This past weekend I traveled for a mini-reunion with some
guys from undergrad- THE Ohio State University. Back in college, we attended an
all-male Bible study together. In some ways it felt like a Tyler Perry movie.
Here we were, years removed from daily interaction as college kids. Some now
married, some on hard times, others making major moves but all with our own
story of evolution: we’re men now. I’m not sure that any one of us today have
the same exact career path, practice of faith or general philosophy that we did
then. I couldn't help but think, “How bad would it suck if any woman married us
years ago for the men we were then?”
It’s been said that men never grow up. I absolutely plead to
differ. I shared a cabin this weekend with seven other gentlemen. Yes, there
were divorces in that cabin. Yes, there were mistakes that young men from all
demographics make. Even so, in that cabin there were also husbands, fathers,
relatively high earners and genuinely solid MEN. I admire many of the men I was
with this past weekend. Hell, I would tell my son to emulate some of those
guys. It took some time though. It took some mistakes. It took a few switched
majors, career changes and failed start-up businesses. Yes, we’re still dreaming
of the next business start-up and big venture but the difference now is that we
at least know this is the business, cause or path that we were truly born for-
before we were simply experimenting and finding ourselves.

→ Collected data:
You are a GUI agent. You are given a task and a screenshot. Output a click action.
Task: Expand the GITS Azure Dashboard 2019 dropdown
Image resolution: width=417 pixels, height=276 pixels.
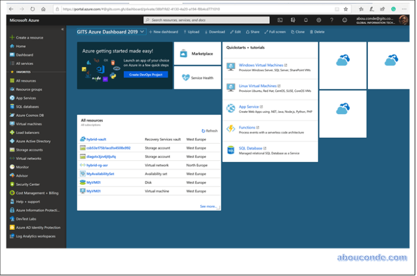tap(143, 32)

→ Short task 1: According to the reunion passage, how many other gentlemen did the writer share a cabin with?
→ Short task 2: List every kind of man that the reunion passage says was also in that cabin.
→ Short task 3: Rewrite the stretch of the reunion passage from "This past weekend I" through "Tyler Perry movie.", changing "Bible study" to "book club".
The lines that come after the reunion passage are separate material.

→ Complete output 1: Seven.

→ Complete output 2: Husbands, fathers, relatively high earners, and genuinely solid MEN.

→ Complete output 3:
This past weekend I traveled for a mini-reunion with some
guys from undergrad- THE Ohio State University. Back in college, we attended an
all-male book club together. In some ways it felt like a Tyler Perry movie.